KHAN YOUNIS (Arrahmah.id) — Dalam kondisi pengepungan total dan agresi brutal yang dilancarkan oleh penjajah “Israel” di Jalur Gaza, ribuan pasien kanker menghadapi takdir tragis: berjuang melawan penyakit mematikan tanpa akses obat-obatan atau peluang untuk berobat ke luar negeri.
Satu-satunya rumah sakit yang saat ini masih melayani pasien kanker adalah Rumah Sakit Gaza Eropa di Khan Younis, wilayah selatan Gaza. Fasilitas ini kini menjadi tempat terakhir bagi para pasien yang terancam kehilangan nyawa akibat kurangnya obat, peralatan medis, dan layanan kesehatan dasar.
Di salah satu bangsal rumah sakit itu, Umm Samer duduk di sisi putranya, Samer Ashfour, seorang anak kecil yang menderita leukemia. Wajahnya pucat, tubuhnya kurus. Tak ada pengobatan yang tersedia. “Anakku menderita kanker darah. Keadaannya sangat buruk, sistem imunnya sangat lemah dan tidak ada obat yang tersedia,” ucapnya sambil menahan tangis. Ia mengangkat suaranya, memohon bantuan kepada dunia internasional dan Organisasi Kesehatan Dunia (WHO) untuk menyelamatkan anaknya satu-satunya.
Tak jauh dari tempatnya, Khalid Saleh, pasien kanker lainnya, berbicara dengan suara lemah. Ia adalah salah satu korban sistem kesehatan yang runtuh akibat agresi militer “Israel”. “Dulu kami dirawat di Rumah Sakit Turki-Palestina. Itu rumah sakit terbaik di Gaza, tapi sekarang hancur total. Pasien dipaksa pergi, dokter ditangkap, dan obat-obatan tidak tersedia lagi,” ungkapnya. Kini, ia berpindah ke Rumah Sakit Gaza Eropa, namun menghadapi keterbatasan ekstrem, dan tidak ada cara lain selain keluar dari Gaza—sesuatu yang tak mungkin dilakukan karena seluruh perlintasan telah ditutup sejak awal Maret lalu.
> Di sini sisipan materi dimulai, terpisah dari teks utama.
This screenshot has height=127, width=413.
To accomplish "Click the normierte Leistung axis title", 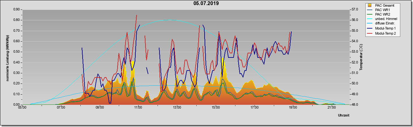I will (7, 59).
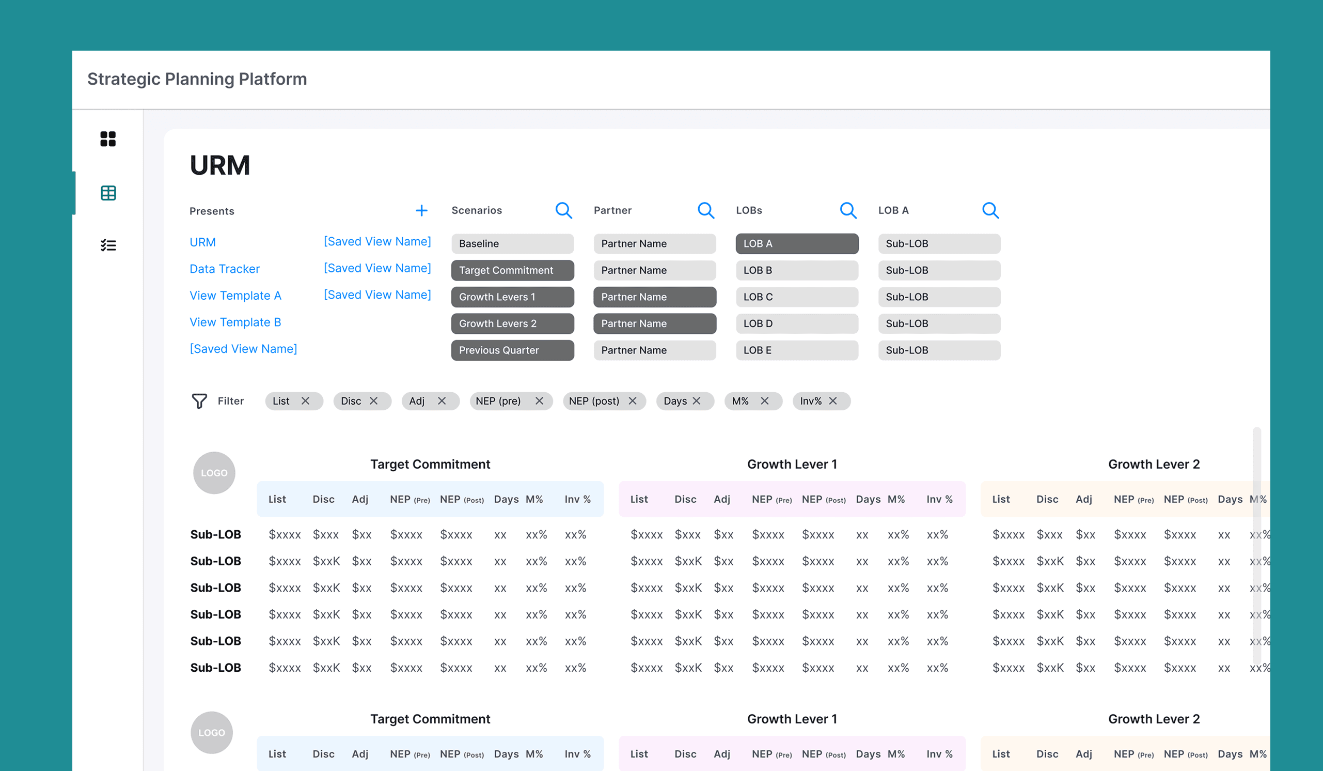The width and height of the screenshot is (1323, 771).
Task: Click the plus icon next to Presents
Action: point(421,211)
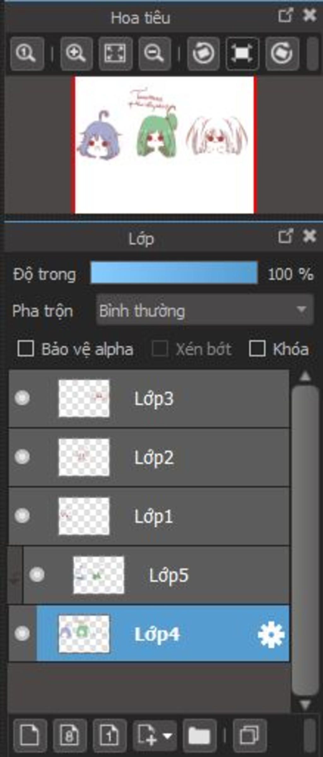Viewport: 323px width, 757px height.
Task: Toggle visibility of Lớp5 layer
Action: [x=37, y=575]
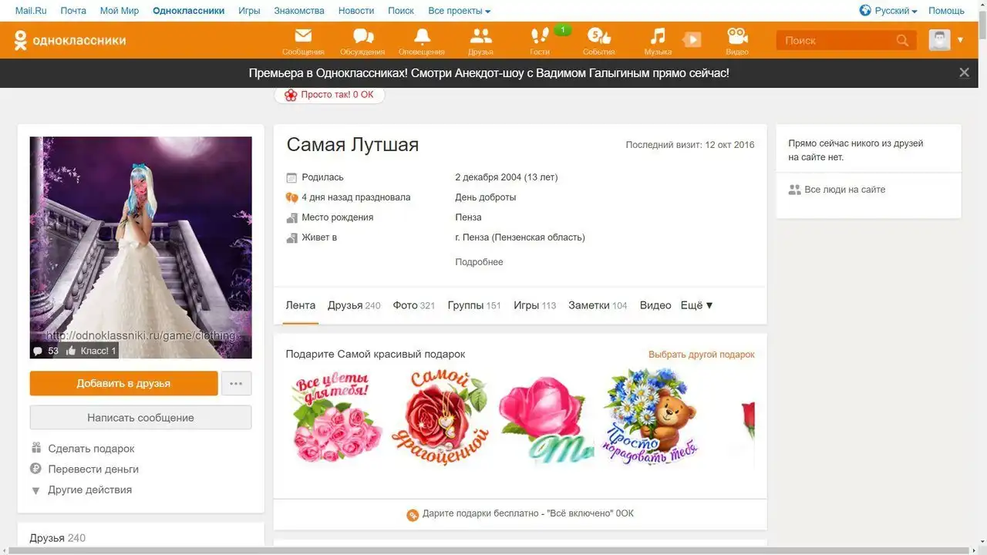Open the Видео camera icon
Screen dimensions: 987x555
point(737,37)
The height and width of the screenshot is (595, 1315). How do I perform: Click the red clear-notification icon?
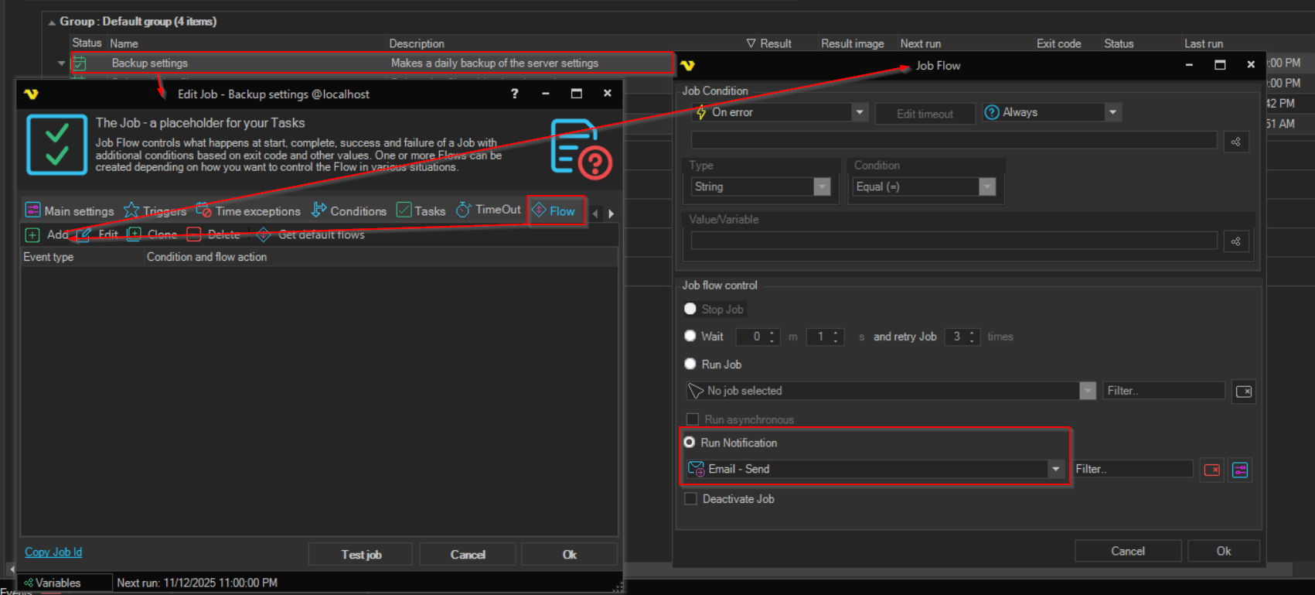tap(1211, 470)
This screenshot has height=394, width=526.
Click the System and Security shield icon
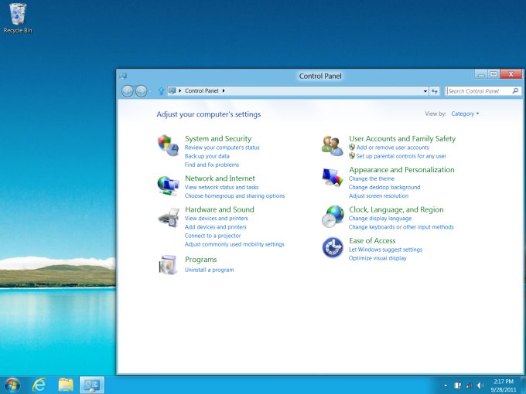tap(168, 144)
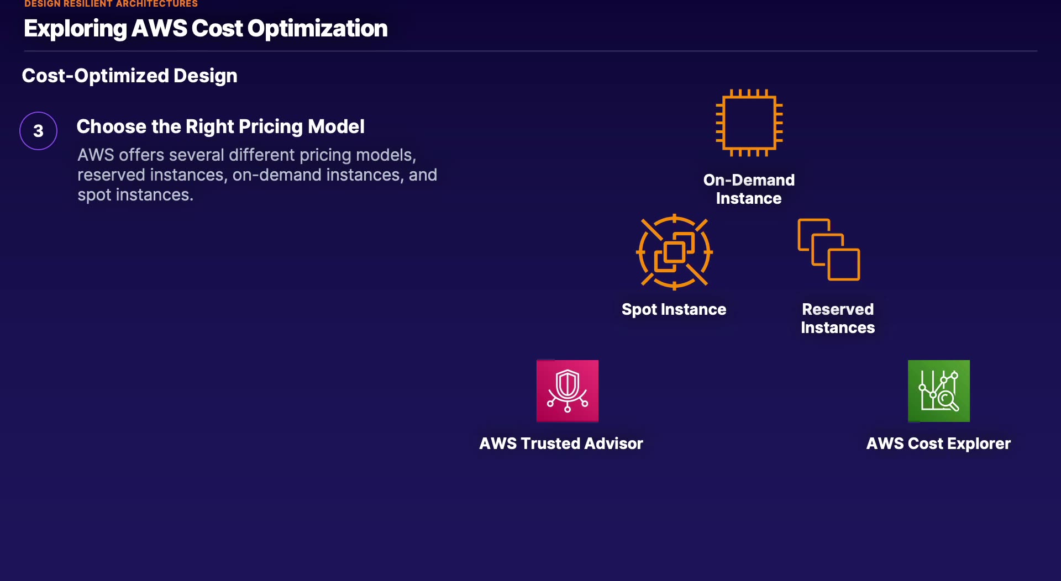
Task: Select the "AWS Trusted Advisor" caption
Action: (561, 443)
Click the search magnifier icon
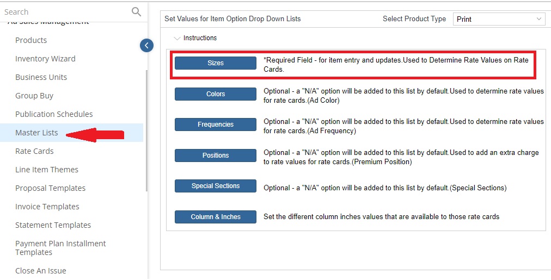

Kepala Departemen Onkologi Rumah Sakit Gaza Eropa, Dr. Musa As-Shobbah, menegaskan bahwa rumah sakit tersebut saat ini tidak memiliki stok obat kemoterapi dasar, obat pereda nyeri, maupun alat-alat vital. “Beberapa alat penting tidak lagi berfungsi. Banyak pasien kondisinya memburuk dari hari ke hari. Penutupan perlintasan oleh penjajah mencegah masuknya suplai medis dan menghalangi pasien untuk dirujuk ke luar negeri,” jelasnya kepada Anadolu Agency.
Kementerian Kesehatan Gaza pada Ahad (7/4) melaporkan bahwa 59% obat-obatan esensial dan 37% perlengkapan medis kini telah habis. Wakil Menteri Kesehatan, Dr. Yusuf Abu Rish, menyampaikan kepada pejabat kemanusiaan PBB bahwa sektor kesehatan Gaza telah memasuki fase krisis paling gawat dan bencana menyeluruh, di tengah genosida yang terus berlangsung.
Sejak agresi dimulai pada 7 Oktober 2023, “Israel” telah menghancurkan 34 dari 38 rumah sakit di Jalur Gaza. Hanya empat rumah sakit yang tersisa dengan kapasitas terbatas. Sebanyak 80 pusat kesehatan tak lagi berfungsi, dan 162 fasilitas medis lainnya hancur total.
Dengan dukungan penuh dari Amerika Serikat, “Israel” terus melakukan kejahatan genosida terhadap rakyat Gaza. Lebih dari 165.000 warga Palestina gugur atau terluka, mayoritas dari mereka adalah anak-anak dan perempuan. Sementara lebih dari 11.000 lainnya masih hilang di bawah reruntuhan.
Pada awal Maret lalu, tahap pertama dari kesepakatan gencatan senjata dan pertukaran tahanan antara Hamas dan penjajah “Israel” telah berakhir. Namun, rezim Benjamin Netanyahu—yang kini diburu oleh Mahkamah Pidana Internasional—menolak melanjutkan tahap kedua yang mencakup penghentian perang dan penarikan penuh dari Gaza.